Steering the KingQuad was also a light duty. As with the suspension, the light steering greatly reduced rider fatigue. Very little feedback was transmitted through the handlebars to the rider. Not knowing differently, several riders on our test model questioned whether it was fitted with power steering. In fact, my first thought about performance upon riding the KingQuad was its ease of steering. This only became problematic when riding aggressively and the steering kicked hard to the left or right. If you’re not prepared, you may have to check your drawers after the first occurrence.  Also, riders fitting aftermarket tires with high sidewall traction may find the tugging to the left or right a bit excessive which requires more rider input.

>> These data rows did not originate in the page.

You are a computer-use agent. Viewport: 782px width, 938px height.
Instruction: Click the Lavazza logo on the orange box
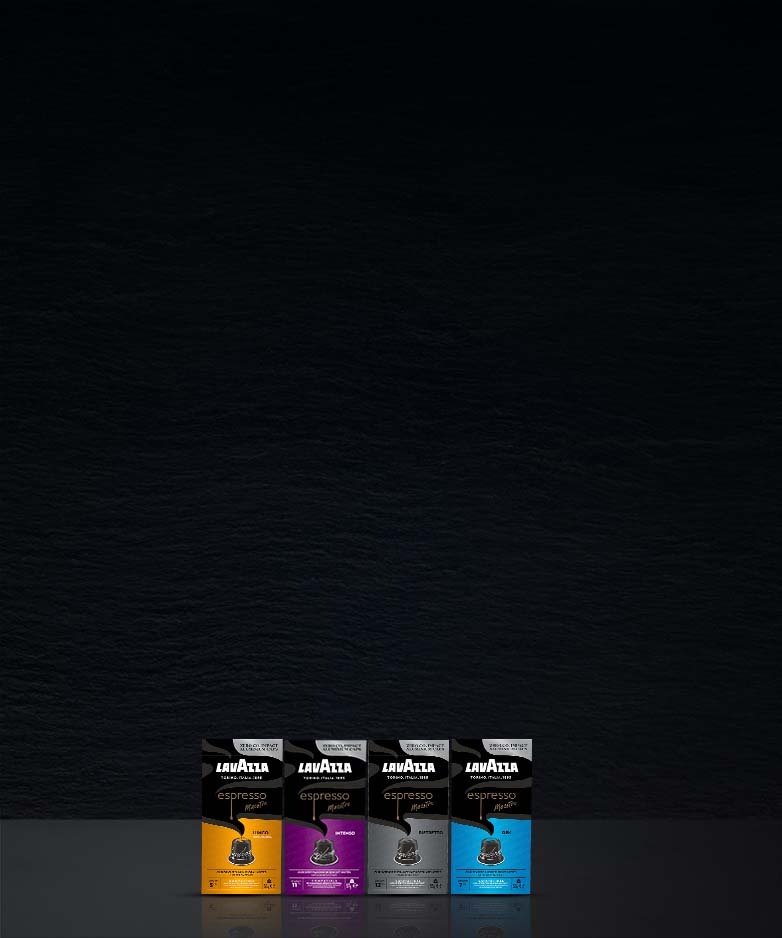click(242, 767)
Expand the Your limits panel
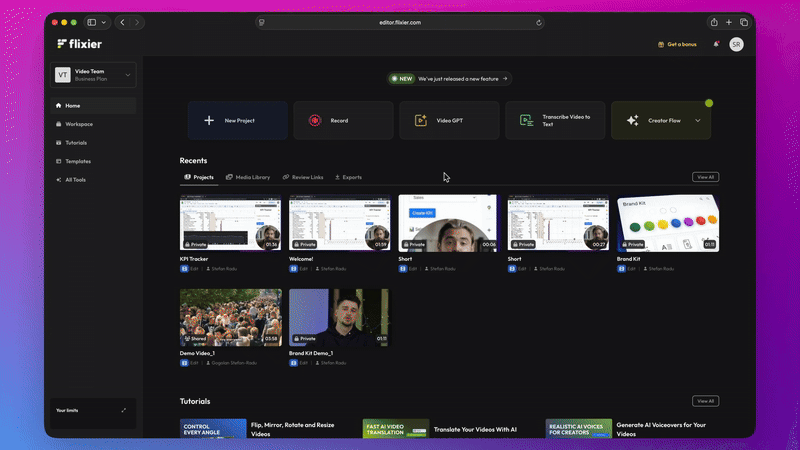The height and width of the screenshot is (450, 800). (x=123, y=410)
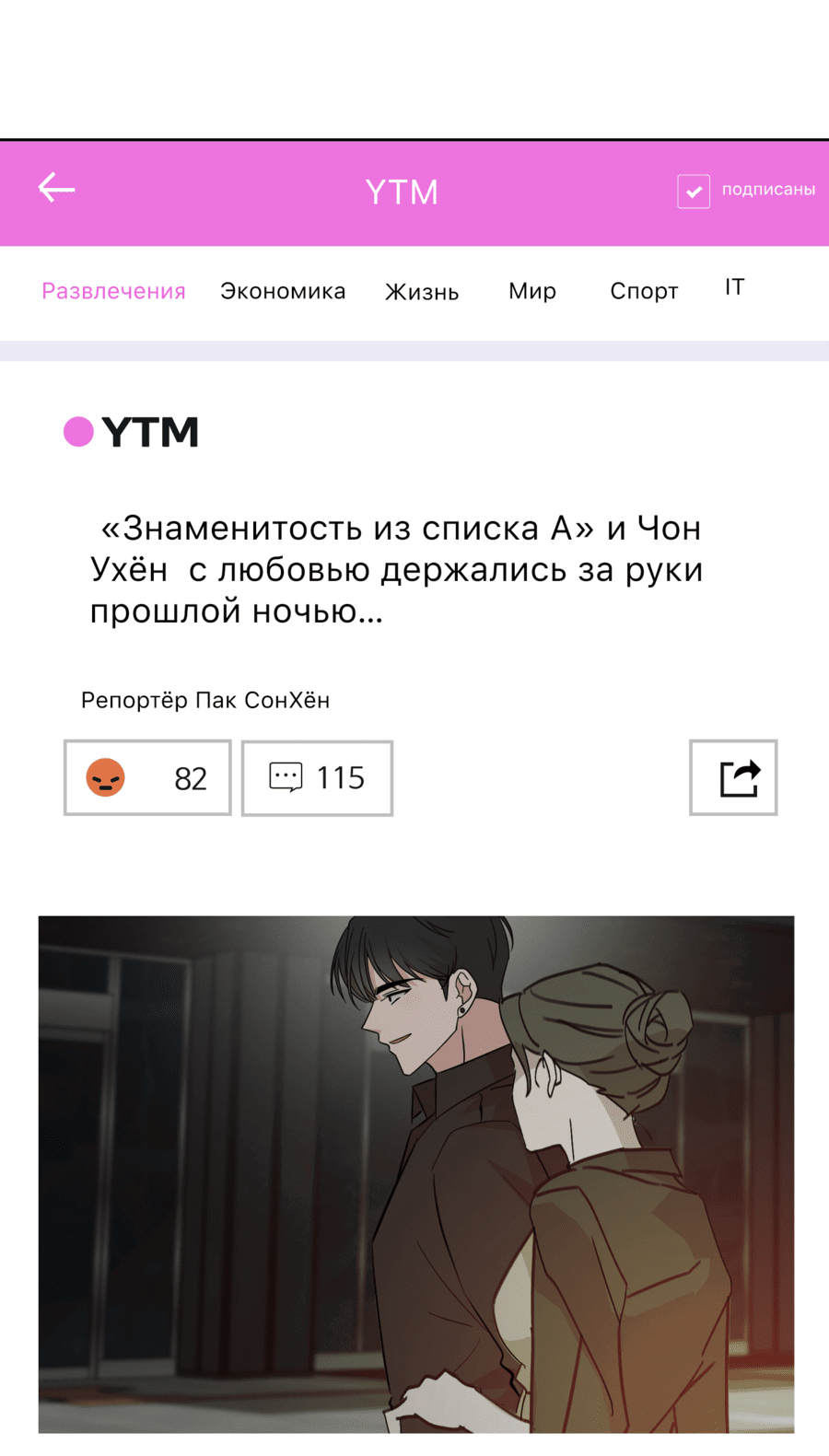Switch to the Спорт tab
Image resolution: width=829 pixels, height=1456 pixels.
[644, 291]
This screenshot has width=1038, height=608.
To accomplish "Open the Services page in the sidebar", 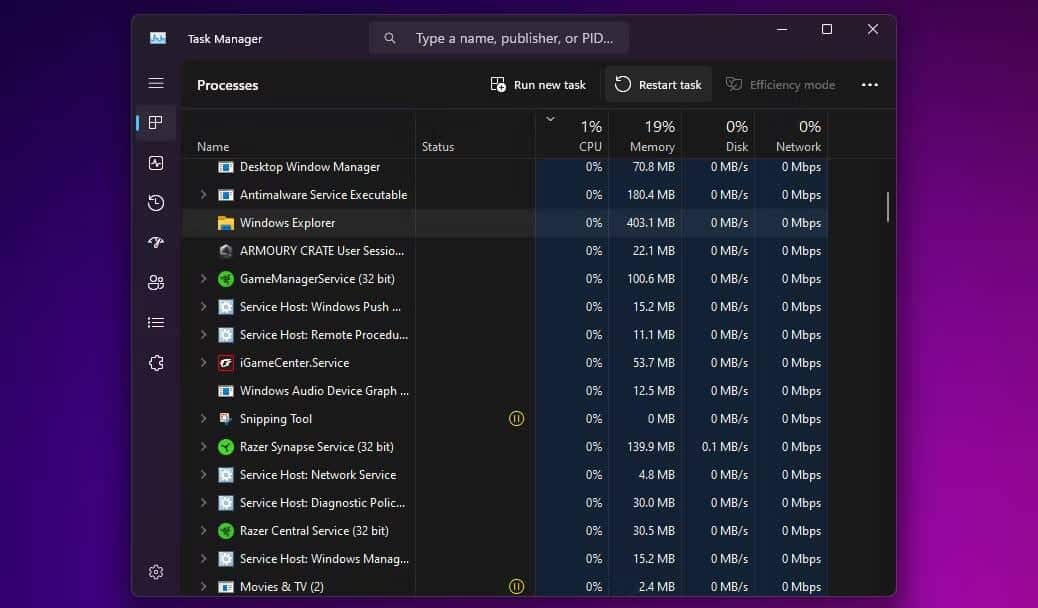I will 156,362.
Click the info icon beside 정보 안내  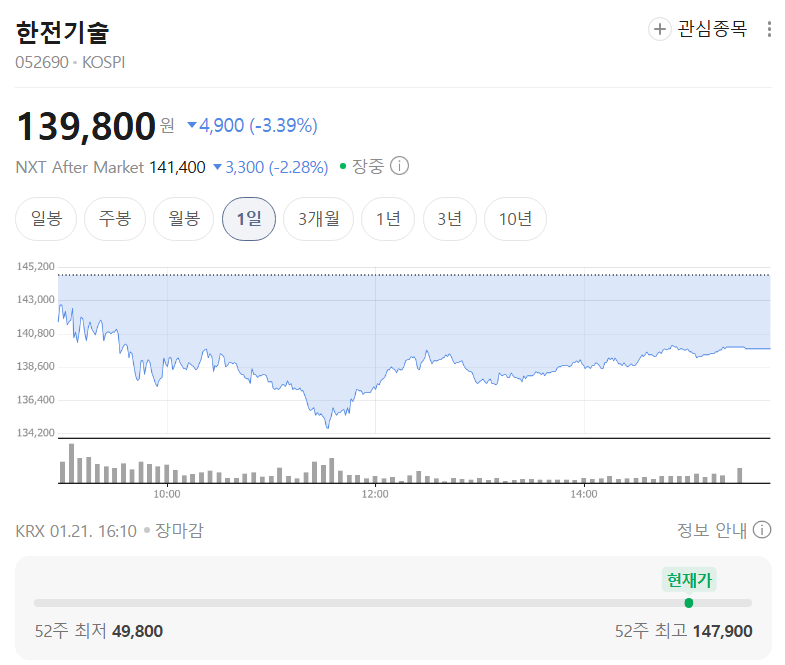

Also, with the 722cc, the KingQuad delivers quite a punch. Mashing the throttle resulted in an instantaneous delivery of power. The wheels trudged through the mud effortlessly. With the fuel-injected delivery system, the throttle provided precise, continuous power to the wheels. Even with the added horsepower, there was never a situation where the quad felt over-powering. The throttle gave a sufficient range to control the power of the machine. If there was any special circumstance from the terrain, the 4WD was just a push button click away. However, I was not as big of a fan in engaging the differential lock switch. Although it was fairly easy to use, it wasn’t as seamless in its operation as other diff lock controls on the market. Also, once engaged, the engine limiter kicked in. Only in pressing and holding the override button would the full range of the engine be available while using the front differential lock. I do, however, respect the safety considerations for such a feature.

Another great feature, the fender-mounted gate shifter was fantastic in its operation. It smoothly shifted from one gear to the next. In order to prevent any transmission grind, it was important for the engine RPM’s to be rather low. This was fairly difficult at start-up, where the engine RPM’s were typically running higher at idle.  Cold start-ups were rapid and effortless with the fuel injection, especially since the system functioned with a choke.

Once on the trail, the KingQuad felt maneuverable and nimble. The entire quad had a very light feel. We were able to easily catch some air with a flick of the throttle, as the suspension easily absorbed the landings. Roosting dirt and mud was a blast, after we darted in and around trees of the trail. Sitting on the quad gave the unique feeling that would be had if sitting on the inside, likely aided by the placement of the gas tank.  Simply shifting the rider weight around would result in a sport bike feel.  Although, not pressed as a work machine, those wishing to use it around the farm will not be disappointed by the ample rack space, dry storage compartment, low range for towing, and diff lock capabilities of the 4WD system.

In terms of sibling rivalry, the 2008 Suzuki KingQuad 750AXi lives up to its reputation as the big brother–stronger, faster, and just all-around better. Although, my little brother would argue that these points have little merit in real life. One thing is for sure, Suzuki can be proud of its KingQuad family.